Roy stumbled to his feet. His face hurt and confused. He’d got stung and didn’t know what to do about it.
“It’s not too late to let everyone go,” Seth said. “I mean, you don’t exactly have a lot of choice and when those doors close, you will find yourselves trapped here with no way back. Is that what you want?”
The Adherent behind Judy bent down and held its face close to her neck. He seemed to be sniffing her. They were being more cautious after discovering that Seth already had a hitcher, perhaps thinking that if he had one, the others did too.
Adam growled. A deep grumbling noise from his throat.
DO NOT ATTEMPT TO GOAD ME. YOU’RE TAINTED.
“You’re annoyed that you can’t take my body. I get that. It’s in reasonable shape. Admittedly, I probably drink too much and that niggling chest pain is something I really should get checked out. But I reckon you’d be getting a good vessel. No offence everyone,” he addressed the ghost party, “but I’m the man with the gift after all.”
Adam tipped his head like he’d just encountered a thing he’d never encountered before. A man without fear.
Not true. Seth was shitting himself.
Johnny would not last much longer. True, the bastard had tried to kill six people tonight, but Seth refused to be brought down to his level.
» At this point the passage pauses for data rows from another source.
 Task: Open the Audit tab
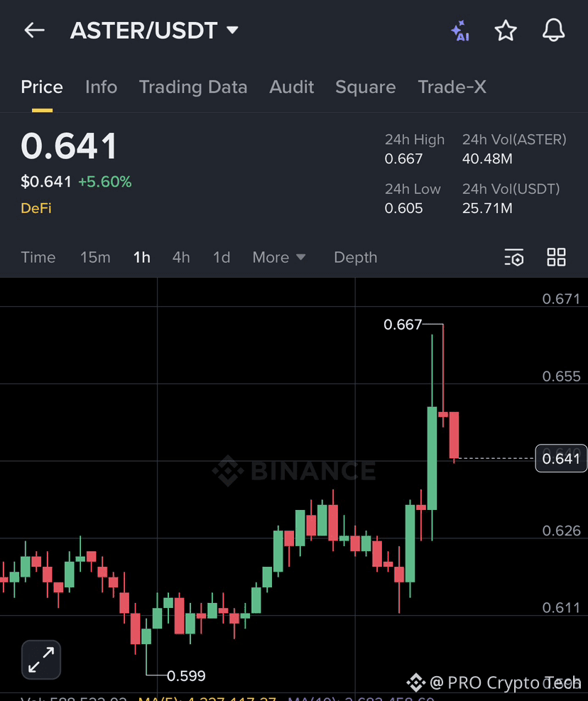tap(291, 87)
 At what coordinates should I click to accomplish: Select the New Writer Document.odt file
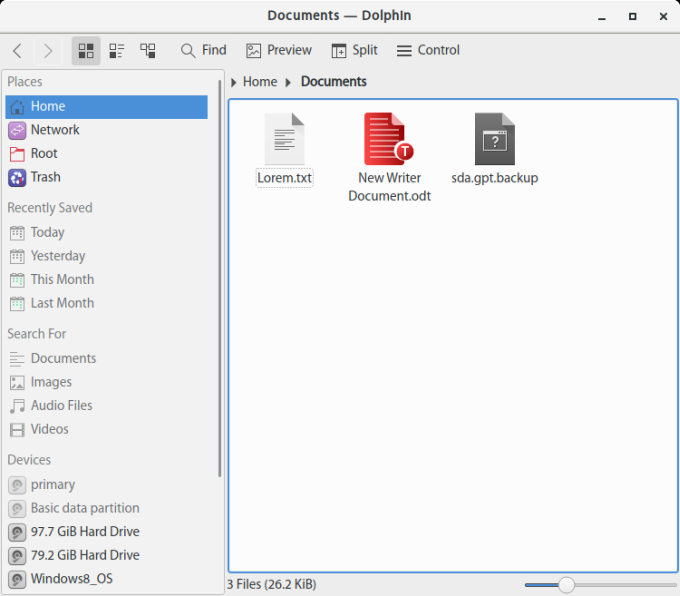[389, 140]
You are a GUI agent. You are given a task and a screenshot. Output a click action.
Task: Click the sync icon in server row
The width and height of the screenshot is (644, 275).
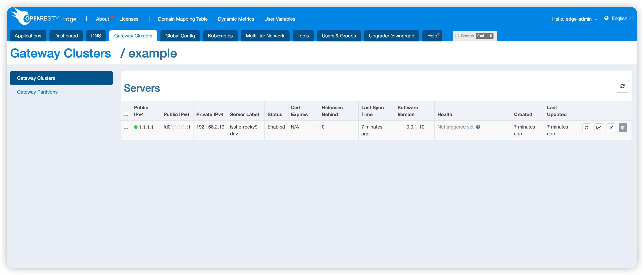587,128
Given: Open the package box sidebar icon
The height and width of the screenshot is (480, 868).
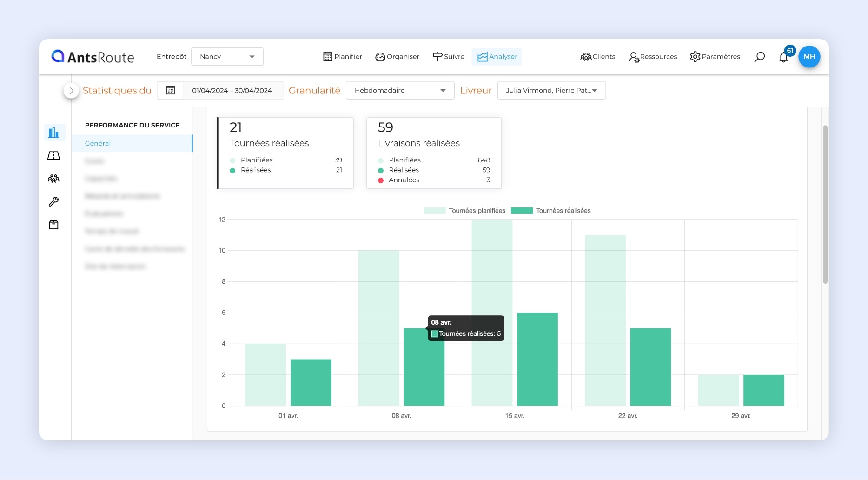Looking at the screenshot, I should click(x=54, y=225).
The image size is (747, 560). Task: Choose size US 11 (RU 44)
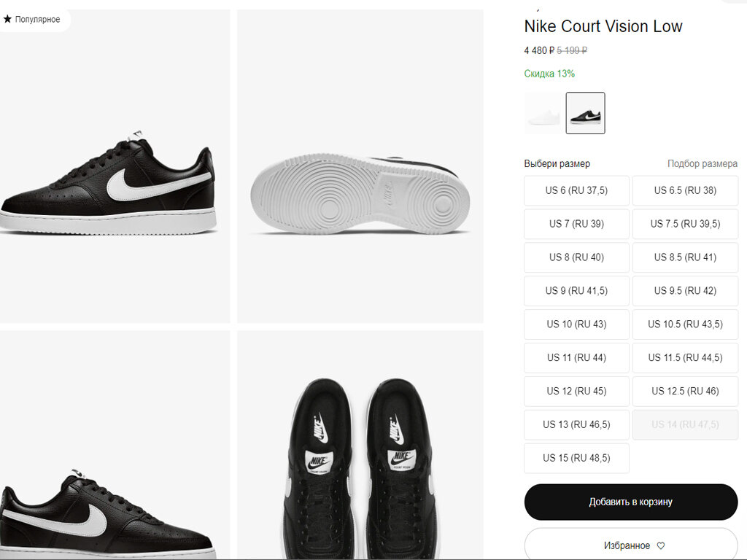tap(576, 358)
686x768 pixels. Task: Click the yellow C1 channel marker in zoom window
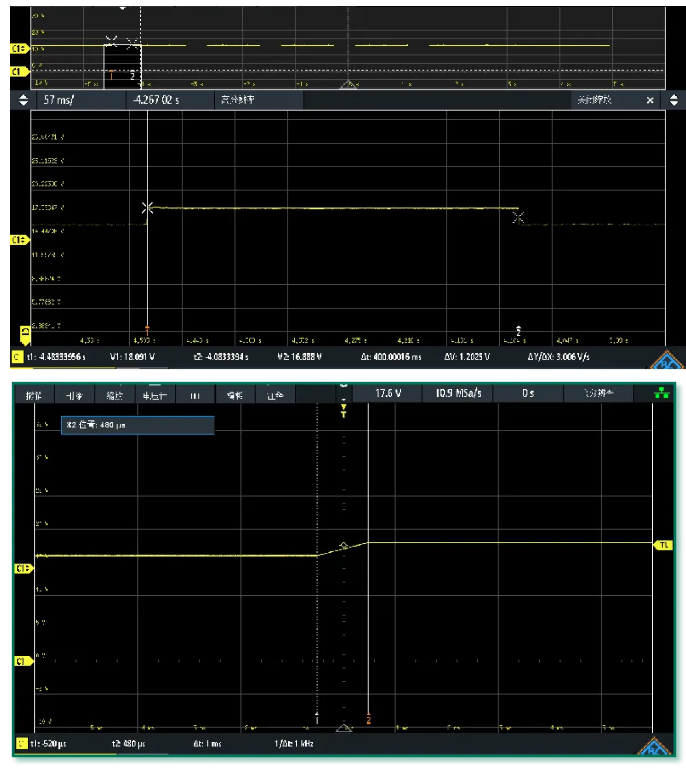pos(18,240)
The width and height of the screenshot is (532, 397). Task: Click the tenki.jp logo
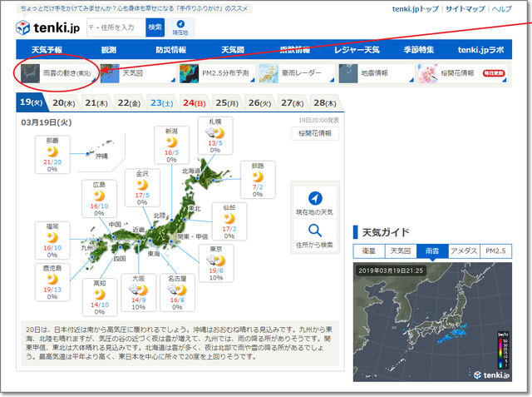coord(47,27)
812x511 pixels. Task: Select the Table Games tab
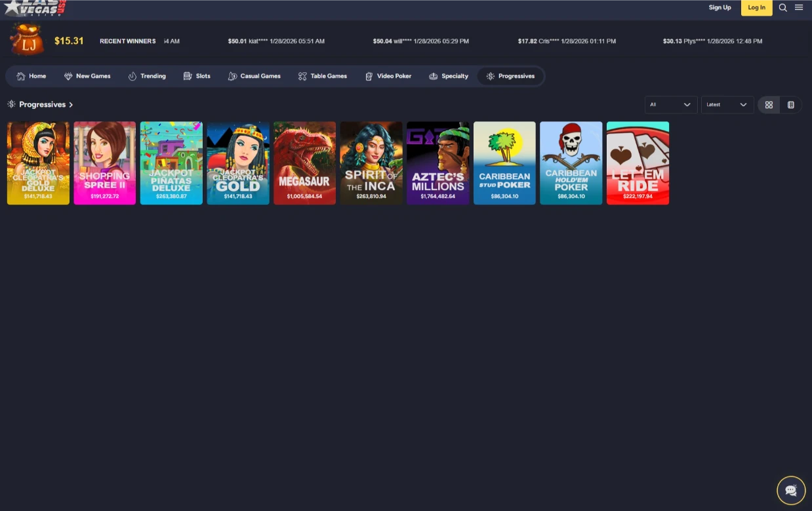tap(323, 76)
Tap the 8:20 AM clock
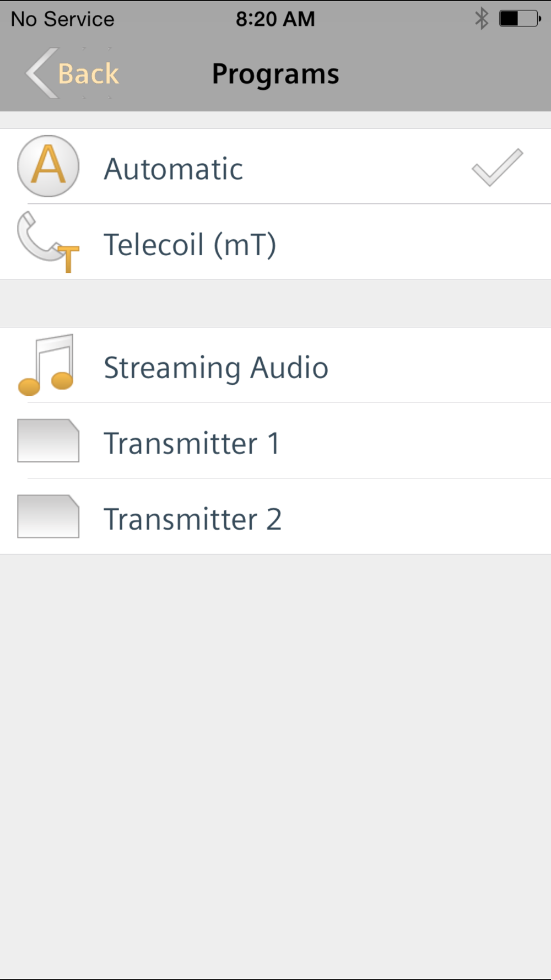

He would save everyone he could and let the authorities deal with the fallout. Only one problem, Seth didn’t think he would survive the next few minutes.
“Let him go. He’s useless.”
HE’S STRONG.
“Take me instead,” Roy offered.
The creature regarded Roy like one might a fly sitting on the kitchen windowsill. An irritant but nothing of immediate concern.
I’VE CHOSEN.
And things happened quickly. Adam struck his spare hand into Johnny’s chest at the same time as setting him down. There were no colourful lights, no flash of lightning. It was all very undramatic. One moment the shadowman was holding onto Johnny, the next, the shadowman had gone.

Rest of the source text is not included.